Presa de uma ansiedade íntima, mantém-se inquieta na obtenção
de uma integridade espiritual duradoura. É impiedosamente oprimida
pelo sistema social do qual constitui parte e cruelmente condenada ao ostracismo
pela massa de seus camaradas. As verdades e possibilidades de um contato
reintegrador com a realidade que pudesse ser estimulado aqui e agora, durante
a vida e não necessariamente por ocasião da morte do corpo,
são cegamente ignoradas. A atitude singularmente tola adotada pela
maior parte da moderna humanidade européia "inteligente"

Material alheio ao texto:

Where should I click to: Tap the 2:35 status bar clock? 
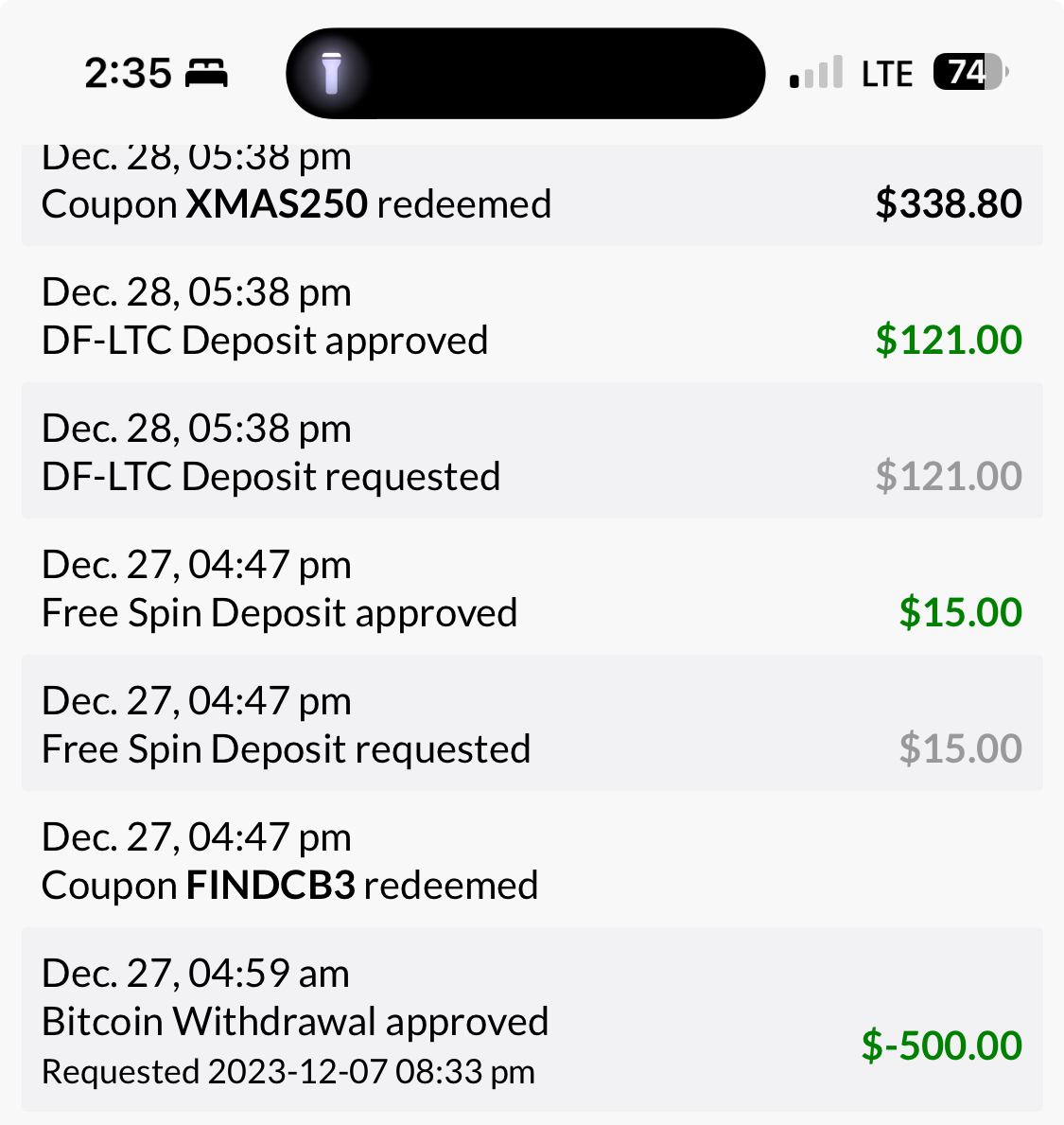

para com essa aspiração constitui um grave perigo para a raça,
a qual se permitiu com demasiada impaciência o esquecimento daquilo
de que realmente depende, e de que é continuamente nutrida e sustentada
tanto em sua vida interior quanto exterior. Agarrando-se avidamente à
evanescência flutuante da precipitada existência exterior, sua
negligência com relação aos assuntos espirituais somada
à sua impaciência para com seus semelhantes mais perspicazes
constitui um marca de fadiga e nostalgia extrema.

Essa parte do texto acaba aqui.